Inside The New Trade Compliance

When it comes to native advanced risk analytics and mobile computing, traders at firms big and small need a state-of-the-art view of their portfolios and trading systems.

Trade and portfolio compliance systems are a mature technology market. While the selection process is often driven by business requirements for the trader and portfolio manager, today the compliance team has a voice — and veto power — to fulfill the needs of the compliance program. But there are risks.

A few key risks include the volume of regulatory change, keeping abreast of multi-jurisdictional regulations while businesses grow and introduce new products, and the accuracy of rule interpretation. Data quality and integration, and rule design, testing and ongoing validation also complicate the mix. Changes, driven by clients, to investment policy statements also come into the mix. Behind the scenes, the compliance team wrestles to complete these tasks accurately and quickly.

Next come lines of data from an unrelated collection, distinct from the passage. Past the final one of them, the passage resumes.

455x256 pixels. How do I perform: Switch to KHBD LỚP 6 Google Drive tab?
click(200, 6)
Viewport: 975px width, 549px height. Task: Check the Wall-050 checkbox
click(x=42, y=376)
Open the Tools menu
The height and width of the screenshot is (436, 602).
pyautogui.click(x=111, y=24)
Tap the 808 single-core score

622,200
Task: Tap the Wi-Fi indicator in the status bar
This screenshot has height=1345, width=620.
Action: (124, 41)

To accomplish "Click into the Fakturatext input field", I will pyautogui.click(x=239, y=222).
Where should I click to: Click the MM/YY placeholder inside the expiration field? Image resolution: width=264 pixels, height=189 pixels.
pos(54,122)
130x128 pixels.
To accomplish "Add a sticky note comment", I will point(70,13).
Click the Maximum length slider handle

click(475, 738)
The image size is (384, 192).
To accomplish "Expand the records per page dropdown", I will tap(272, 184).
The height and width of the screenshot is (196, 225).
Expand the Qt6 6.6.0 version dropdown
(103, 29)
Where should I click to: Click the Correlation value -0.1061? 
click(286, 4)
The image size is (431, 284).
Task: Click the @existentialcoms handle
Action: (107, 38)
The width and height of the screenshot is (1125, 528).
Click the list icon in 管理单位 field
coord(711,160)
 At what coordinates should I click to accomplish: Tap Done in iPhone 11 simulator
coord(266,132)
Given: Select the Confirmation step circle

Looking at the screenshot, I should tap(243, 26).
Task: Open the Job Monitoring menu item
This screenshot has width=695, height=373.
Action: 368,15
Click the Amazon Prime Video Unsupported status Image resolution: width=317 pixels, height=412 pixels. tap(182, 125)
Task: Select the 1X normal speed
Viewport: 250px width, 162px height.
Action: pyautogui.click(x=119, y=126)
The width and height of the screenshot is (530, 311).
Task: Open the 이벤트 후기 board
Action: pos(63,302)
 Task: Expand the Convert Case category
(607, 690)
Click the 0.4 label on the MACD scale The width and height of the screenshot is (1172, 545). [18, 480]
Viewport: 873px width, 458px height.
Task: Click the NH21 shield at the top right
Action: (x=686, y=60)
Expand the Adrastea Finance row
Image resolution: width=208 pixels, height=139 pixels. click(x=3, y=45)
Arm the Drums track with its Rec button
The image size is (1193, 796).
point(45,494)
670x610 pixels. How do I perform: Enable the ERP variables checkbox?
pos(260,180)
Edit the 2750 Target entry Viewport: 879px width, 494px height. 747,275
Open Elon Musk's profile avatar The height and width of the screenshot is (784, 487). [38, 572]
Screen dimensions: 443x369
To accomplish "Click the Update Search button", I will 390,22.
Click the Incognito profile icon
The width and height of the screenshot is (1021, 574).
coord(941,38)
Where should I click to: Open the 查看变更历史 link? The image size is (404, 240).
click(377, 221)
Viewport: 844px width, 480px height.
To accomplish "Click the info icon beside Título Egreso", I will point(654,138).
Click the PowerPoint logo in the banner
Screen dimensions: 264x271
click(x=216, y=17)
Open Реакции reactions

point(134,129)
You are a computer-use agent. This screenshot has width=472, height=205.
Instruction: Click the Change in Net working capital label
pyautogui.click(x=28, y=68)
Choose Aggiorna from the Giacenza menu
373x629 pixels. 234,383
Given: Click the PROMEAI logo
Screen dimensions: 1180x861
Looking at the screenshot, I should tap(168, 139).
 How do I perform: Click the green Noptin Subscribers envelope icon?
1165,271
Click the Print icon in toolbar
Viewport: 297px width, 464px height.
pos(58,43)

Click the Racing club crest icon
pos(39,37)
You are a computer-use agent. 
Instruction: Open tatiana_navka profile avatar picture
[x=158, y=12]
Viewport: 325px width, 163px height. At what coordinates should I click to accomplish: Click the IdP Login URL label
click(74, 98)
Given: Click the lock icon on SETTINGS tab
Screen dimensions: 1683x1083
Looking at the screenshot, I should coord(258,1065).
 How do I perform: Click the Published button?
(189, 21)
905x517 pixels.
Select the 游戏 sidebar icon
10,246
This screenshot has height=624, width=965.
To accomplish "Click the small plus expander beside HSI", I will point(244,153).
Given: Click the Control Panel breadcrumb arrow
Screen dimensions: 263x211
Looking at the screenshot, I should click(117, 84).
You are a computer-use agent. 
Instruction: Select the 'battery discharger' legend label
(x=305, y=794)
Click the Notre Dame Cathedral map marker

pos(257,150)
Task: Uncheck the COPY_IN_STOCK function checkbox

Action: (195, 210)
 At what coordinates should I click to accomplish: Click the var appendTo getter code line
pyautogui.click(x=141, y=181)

Vendors are responding with a raft of new tools and services. These include active execution checks and native advanced risk analytics, such as value-at-risk. Active trade execution checks, also referred to as “in trade” compliance, are performed on active, open orders at various stages of the trade process, outside of pre- and post-trade checks. Traders may designate, for example, compliance checks to run at the point of trade release, at an interim point of the trade progression, or at the point of trade allocation. A large trade block can take several days to complete. “At the point of allocation” compliance checks run as allocations occur.

As a block trade progresses, selected compliance rules continue to check for imbalances that arise, perhaps for reasons outside of the trade in question. Currently, firms may run intraday compliance checks by which traders determine a set point in time for checks, such as at 2 p.m. each day.

“Native advanced risk analytics” refers to risk calculations done within the compliance system environment. An example is value-at-risk, a European requirement in the Markets in Financial Instruments Directive II (MiFID II) for those that select this method. Because some international regulators strive for uniform requirements, firms may consider adoption in other jurisdictions. Nonetheless, a broader audience is trending toward the systematic calculation of advanced risk measures on investment portfolios, particularly in the middle-office risk oversight role. For this reason, there’s logic to the calculation becoming a standard investment process check. Where native capabilities are not present in the compliance solution, vendors establish integrations with third-party risk solutions or uploads from the client’s warehouse.

Mobility has everyone abuzz. One of the key uses for a mobile solution is in support of workflow continuity. A compliance officer accesses the work queue remotely to monitor pending trades or to check activity metrics during the day. The heavy lifting is left for the office, but on-the-go staffers find this quick access advantageous. The compliance officer wants to be the road sign on the highway, not the traffic jam.

Looking into the not-too-distant future, European Union regulatory requirements are hastening trade surveillance for asset managers. MiFID II, due for implementation in 2016, requires investment firms to monitor market abuse and insider trading. Other surveillance-supported activities include evaluating traders or portfolio managers to prevent practices such as window dressing (making the portfolio look good at quarter-end), manipulative trading such as spoofing (creating orders to influence others’ actions, then canceling the orders before execution), or late trading (after a net asset value calculation). Surveillance involves analyzing fast-moving data flows, possibly across trading systems, and frequently this means across asset classes.

Aite Group’s research on dedicated trade surveillance solutions reports that 15 percent of compliance clients are now asset management firms. Today’s independent surveillance systems-mature within the sellside community-utilize real-time, complex computer algorithms to flag suspicious behavior. Sophisticated solutions integrate multiple data sources including transaction data, video and phone communications, email, instant messaging and even unstructured data.

Could the asset manager’s trade compliance system evolve to surveillance through functionality expansion or partnership? IT vendors hold the key to creating a more comprehensive compliance technology framework, which is a hybrid of static and dynamic data. Trade and portfolio compliance and surveillance systems are both mature tech categories. On a single platform, they could provide compliance staff with a comprehensive and immediate view into overall trading compliance and practices.

Vendors finding new ways to support clients will gain favor. Facilitating workflow is paramount, from client self-sufficiency in rule coding, to data extracts in clear usable form, to expanded support and services. In a market where cost takeout reigns, regulatory matters dominate, and client competitions rely on brand, results and operational excellence, business decisions on system selection will point to the shortest distance to the end goal and the vendor that helps get there.

Denise Valentine is senior analyst/consultant for Aite Group.